Lastly, while not necessarily a property of the Gaussian, it is a useful exercise to derive the mean and standard deviation from the PDF. Once again, the PDF is

$$p(x | \mu, \sigma^2) = \frac{1}{\sqrt{2 \pi \sigma^2}} \exp \left( -\frac{(x - \mu)^2}{2 \sigma^2} \right)$$

and the general formula for $E[X]$ is

$$E[X] = \int_{-\infty}^\infty x p(x)\ dx = \int_{-\infty}^\infty x \frac{1}{\sqrt{2 \pi \sigma^2}} \exp \left( -\frac{(x - \mu)^2}{2 \sigma^2} \right)\ dx.$$

We can pull out the constant outside of the integral and substitute $u = x - \mu$ and $du = dx$, giving us

\begin{align} &= \frac{1}{\sqrt{2 \pi \sigma^2}} \int_{-\infty}^\infty (u + \mu) \exp \left( -\frac{u^2}{2 \sigma^2} \right)\ du \\\ &= \frac{1}{\sqrt{2 \pi \sigma^2}} \left( \left( \int_{-\infty}^\infty u \exp \left( -\frac{u^2}{2 \sigma^2} \right)\ du \right) + \mu \left( \int_{-\infty}^\infty \exp \left( -\frac{u^2}{2 \sigma^2} \right)\ du \right) \right) \\\ &= \frac{1}{\sqrt{2 \pi \sigma^2}} \left( \int_{-\infty}^\infty u \exp \left( -\frac{u^2}{2 \sigma^2} \right)\ du \right) + \mu \\\ \end{align}

Here we note that the function being integrated is odd, which means the integral adds up to $0$, and we’re left with only $\mu$, that is

$$E[X] = \mu$$

which is what we wanted to prove.

_Dataset content_
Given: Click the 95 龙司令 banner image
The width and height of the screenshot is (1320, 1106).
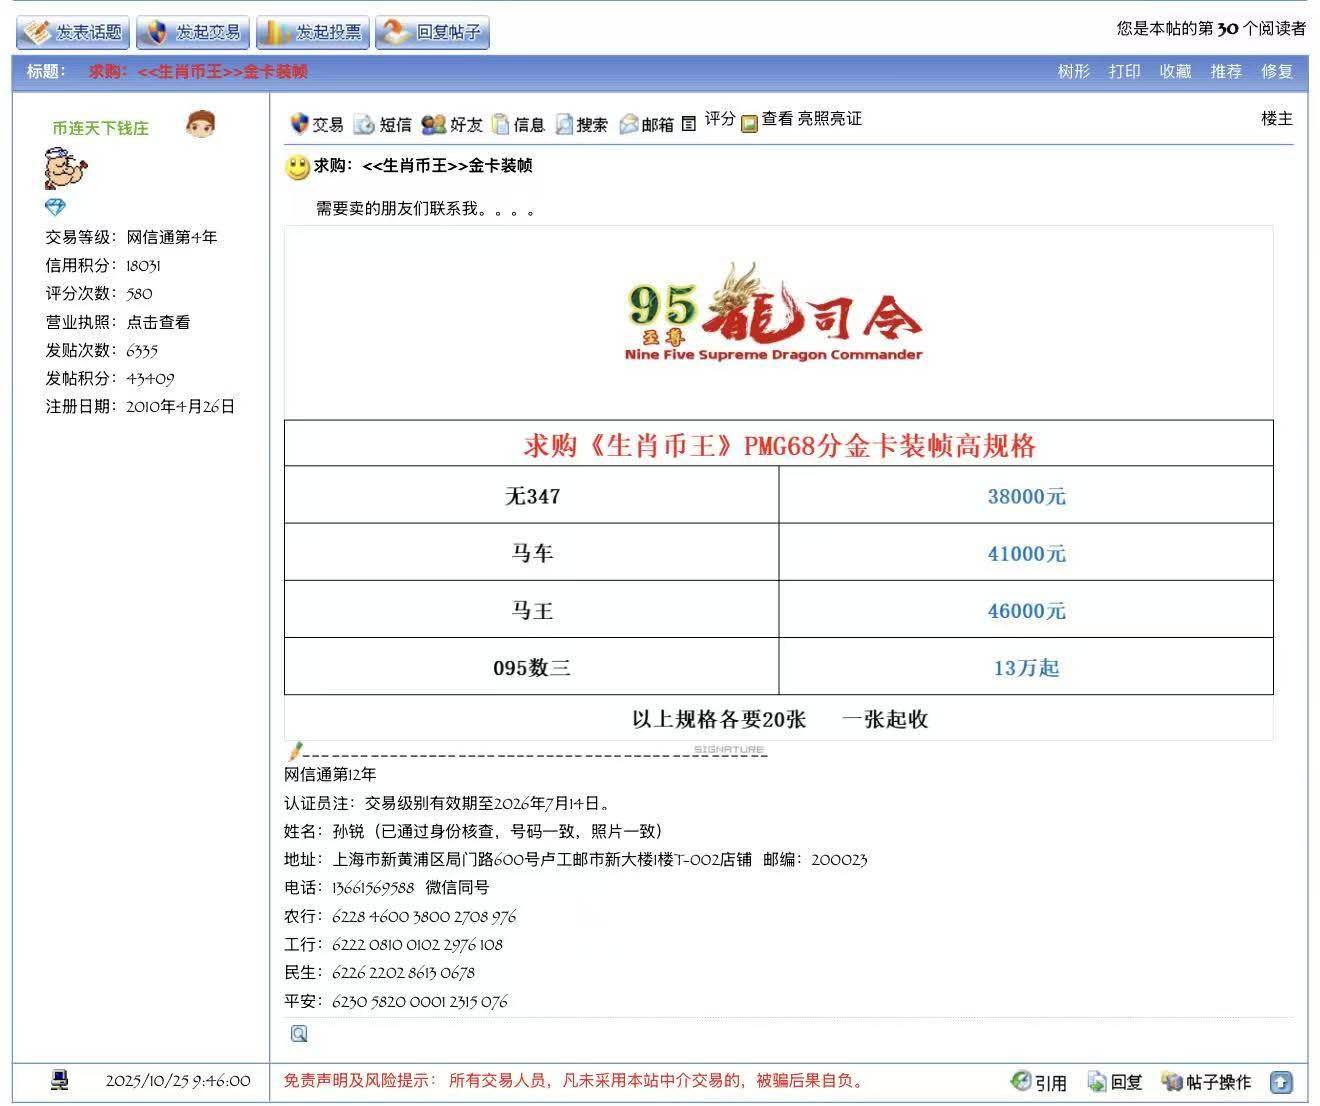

...

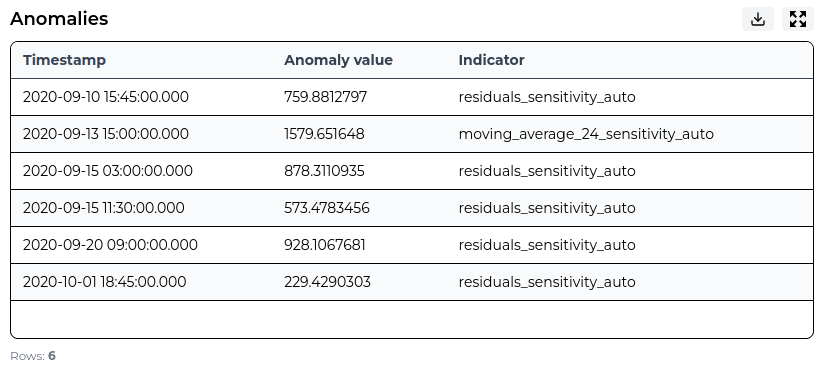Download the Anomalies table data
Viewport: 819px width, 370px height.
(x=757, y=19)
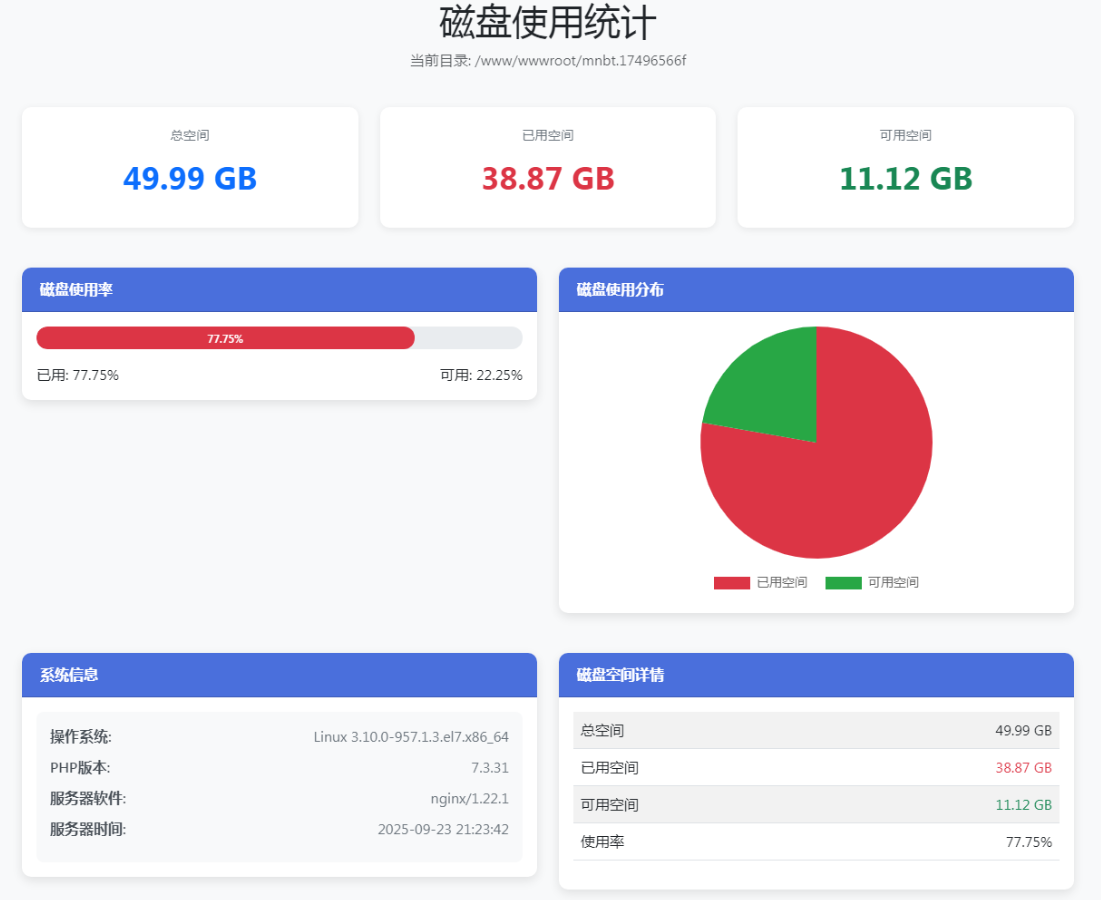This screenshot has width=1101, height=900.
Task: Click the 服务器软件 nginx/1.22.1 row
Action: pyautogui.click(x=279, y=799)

==

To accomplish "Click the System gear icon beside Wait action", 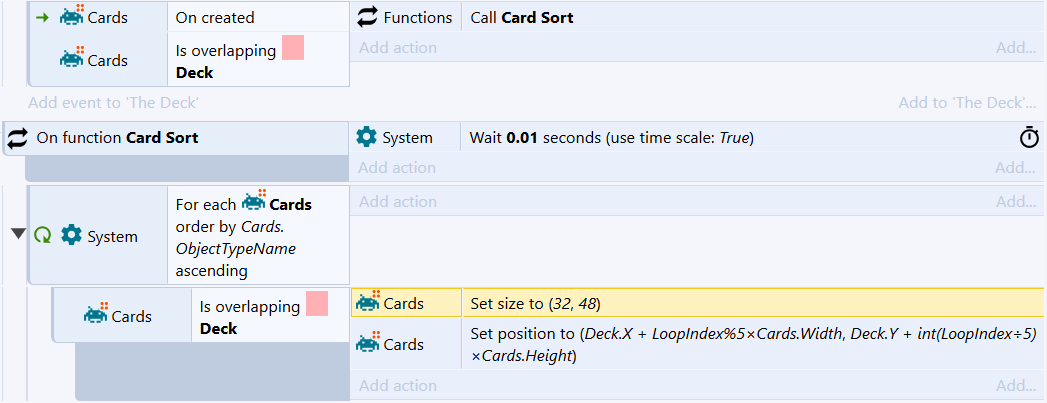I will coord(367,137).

_Requirement_
Print the passage about the Gaussian mean verbatim from "We can pull" to "wanted to prove.". Rely only on the passage about the Gaussian mean.

_Solution to this task_
We can pull out the constant outside of the integral and substitute $u = x - \mu$ and $du = dx$, giving us

\begin{align} &= \frac{1}{\sqrt{2 \pi \sigma^2}} \int_{-\infty}^\infty (u + \mu) \exp \left( -\frac{u^2}{2 \sigma^2} \right)\ du \\\ &= \frac{1}{\sqrt{2 \pi \sigma^2}} \left( \left( \int_{-\infty}^\infty u \exp \left( -\frac{u^2}{2 \sigma^2} \right)\ du \right) + \mu \left( \int_{-\infty}^\infty \exp \left( -\frac{u^2}{2 \sigma^2} \right)\ du \right) \right) \\\ &= \frac{1}{\sqrt{2 \pi \sigma^2}} \left( \int_{-\infty}^\infty u \exp \left( -\frac{u^2}{2 \sigma^2} \right)\ du \right) + \mu \\\ \end{align}

Here we note that the function being integrated is odd, which means the integral adds up to $0$, and we’re left with only $\mu$, that is

$$E[X] = \mu$$

which is what we wanted to prove.